# Source passage:
It would seem that what Mr. Robb is proposing is nothing new or original. Caligula hiring Germanic warriors to be his bodyguard, the French hiring Swiss mercenary crossbowmen for the battle of Agincourt, the British East India Company creating their own army and navy, the enlistment of Pinkerton gunmen by the robber barons of the late 19th century. Whenever I hear anyone start to tout 'market forces' (as I believe he did so) to control security in a changing world, I get really nervous, kind of like watching a snake oil salesmen hustling his product while I keep a firm hand on my wallet. In short, what he is advocating is protection for the rich and powerful while the rest of us have to manage to get by however we can. There is something not only very frightening about this worldview, but also very anti-American. Private armies and hired goons are not what are country is supposed to be about.
    I would of course be interested in hearing any other views on this matter. What do you think?

                     Subkommander Dred

Various science fiction writers (perhaps most notably, Mack Reynolds) developed the theme that multinational coporations with their own armed forces would displace the nation state as having a "legal monopoly" on the use and threat of violence to impose ordere. The stories were interesting, but to me, unconvincing.

The nation-state has only been the biggest player on the political field for about 500 years; earlier we find alternative arrangements, whether empires, feudal estates or city states.

# Source data:
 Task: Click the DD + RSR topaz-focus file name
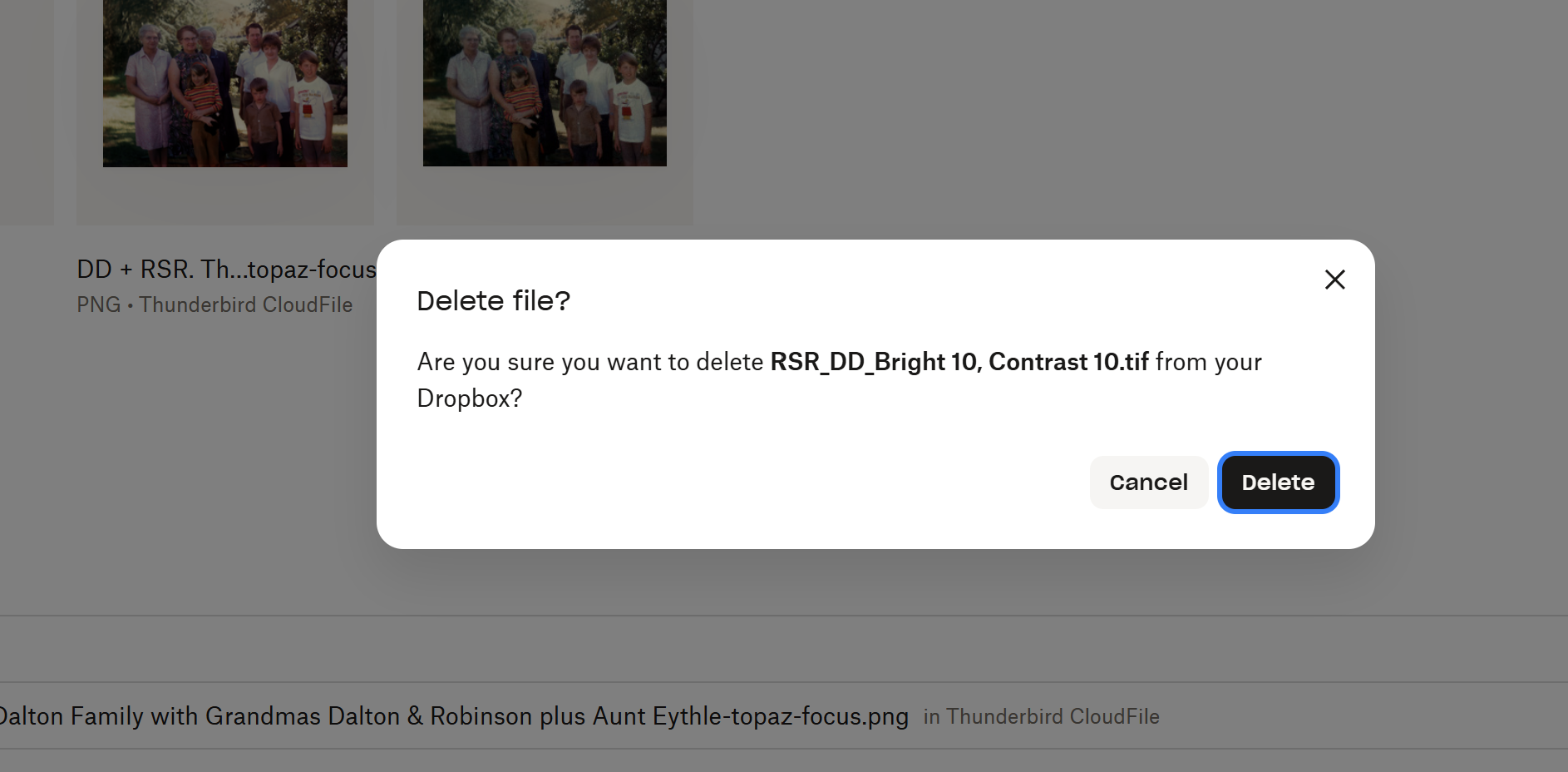pyautogui.click(x=226, y=270)

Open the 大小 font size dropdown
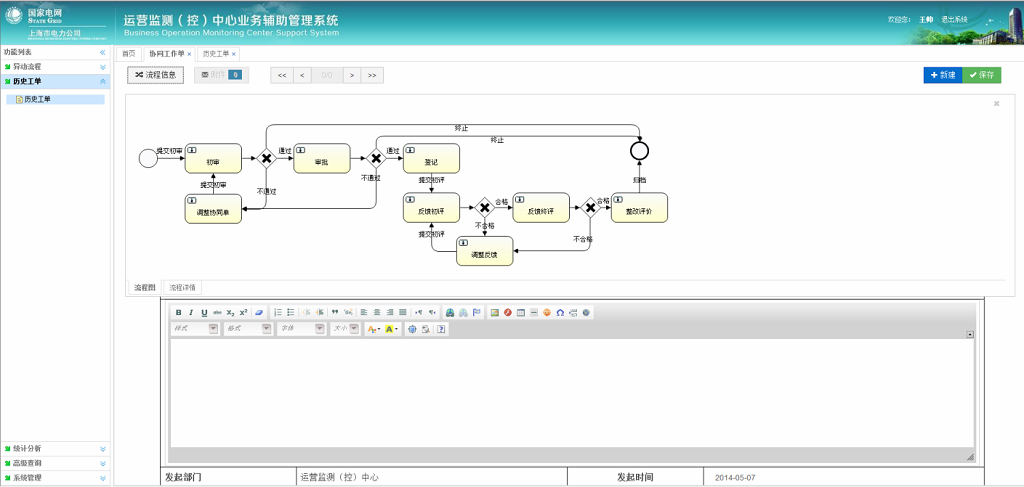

# Set of tasks:
[a] Give again the passage in the discussion of private armies between "The nation-state has" and "or city states.", inclusive.
[b] Does the discussion of private armies agree with each statement? (i) The French hired Swiss mercenary crossbowmen for the battle of Agincourt. (ii) The science fiction stories about corporations with their own armed forces convinced the writer. (iii) The nation-state has been the biggest player on the political field for about 1,000 years.

# Final answers:
[a]
The nation-state has only been the biggest player on the political field for about 500 years; earlier we find alternative arrangements, whether empires, feudal estates or city states.

[b]
(i) Yes: "the French hiring Swiss mercenary crossbowmen for the battle of Agincourt"
(ii) No: "The stories were interesting, but to me, unconvincing."
(iii) No: "The nation-state has only been the biggest player on the political field for about 500 years"